• _WRITTEN REQUEST_
Rewrite the items from the line containing "This screenshot has width=1400, height=846." up to and including the line containing "point(920,294)", replacing "Enable" with "Turn on" and changing nothing else. Leave the pictures out of your answer.

• _MATERIAL_
>>>>>
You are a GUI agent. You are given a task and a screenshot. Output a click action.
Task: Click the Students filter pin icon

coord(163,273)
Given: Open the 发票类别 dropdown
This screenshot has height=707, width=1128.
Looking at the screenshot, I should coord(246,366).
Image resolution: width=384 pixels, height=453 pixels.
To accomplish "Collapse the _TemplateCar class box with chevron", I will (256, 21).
<<<<<
>>>>>
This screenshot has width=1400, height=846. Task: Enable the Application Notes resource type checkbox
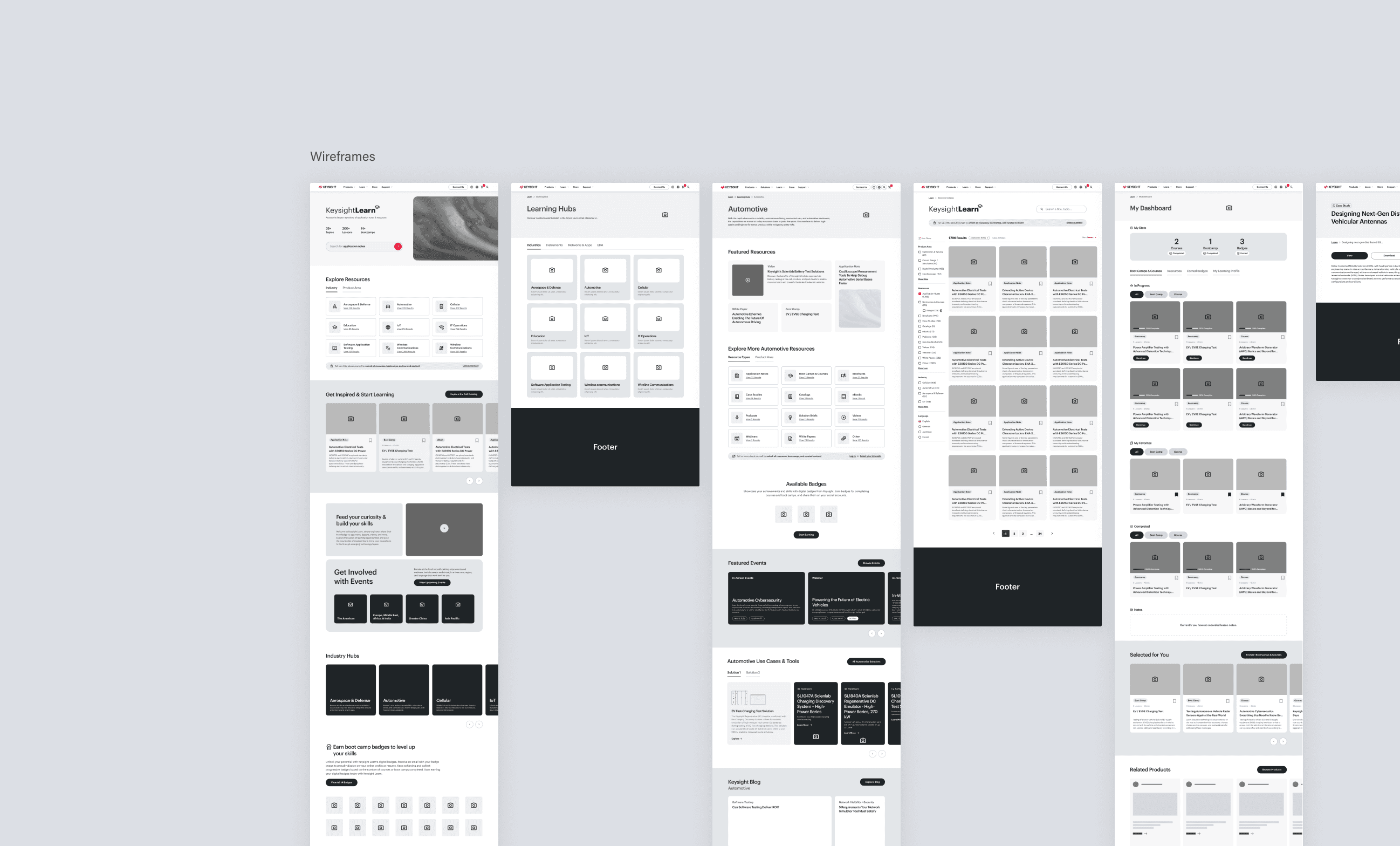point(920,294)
<<<<<
>>>>>
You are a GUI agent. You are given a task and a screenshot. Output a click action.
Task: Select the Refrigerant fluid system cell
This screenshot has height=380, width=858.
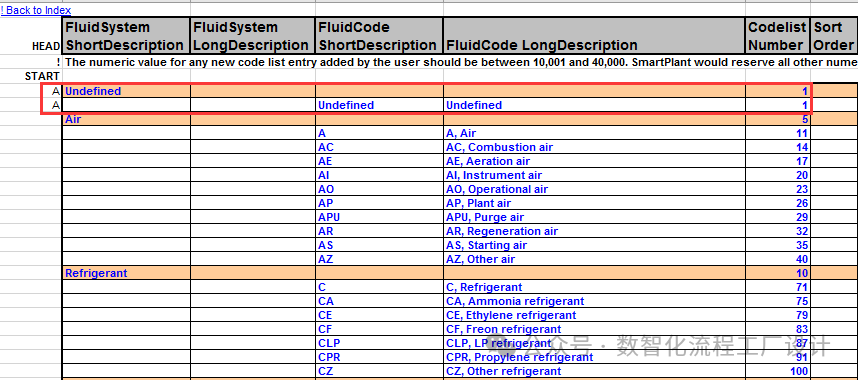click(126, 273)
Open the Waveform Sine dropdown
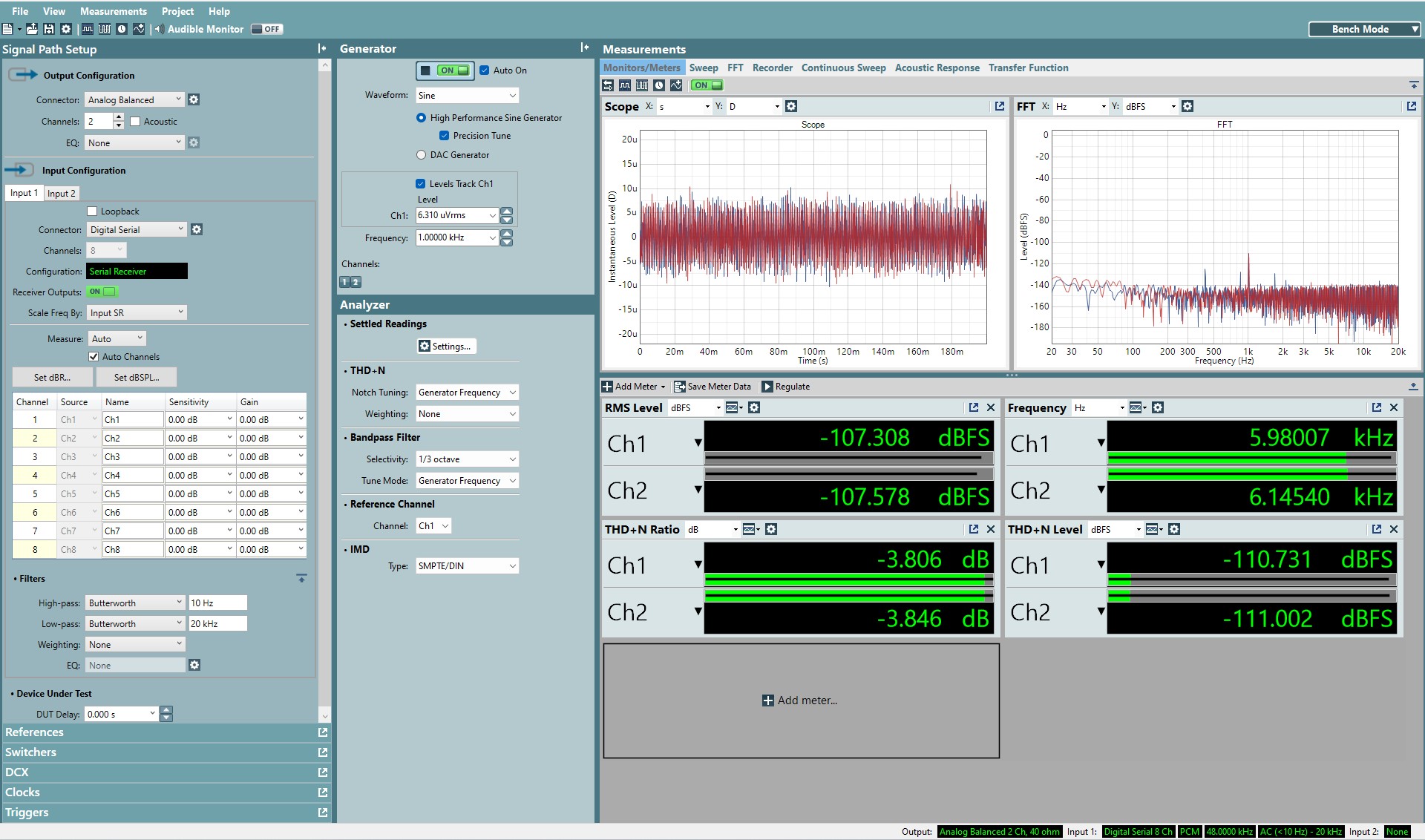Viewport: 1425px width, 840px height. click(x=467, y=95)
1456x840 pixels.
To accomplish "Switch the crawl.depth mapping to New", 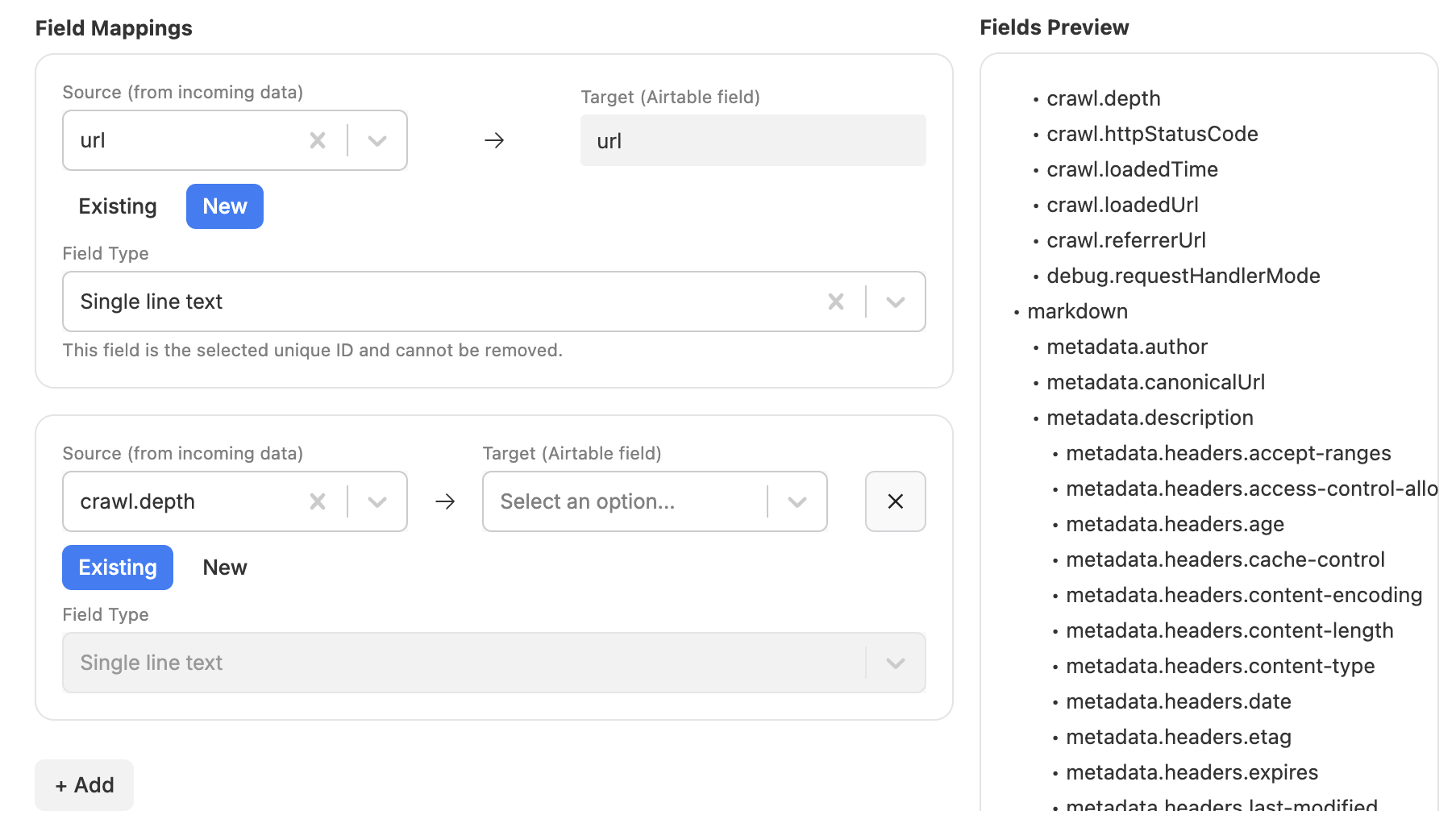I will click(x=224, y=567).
<<<<<
• _COMPLETE ANSWER_
This screenshot has width=1400, height=846. Task: Turn on the Application Notes resource type checkbox
point(920,294)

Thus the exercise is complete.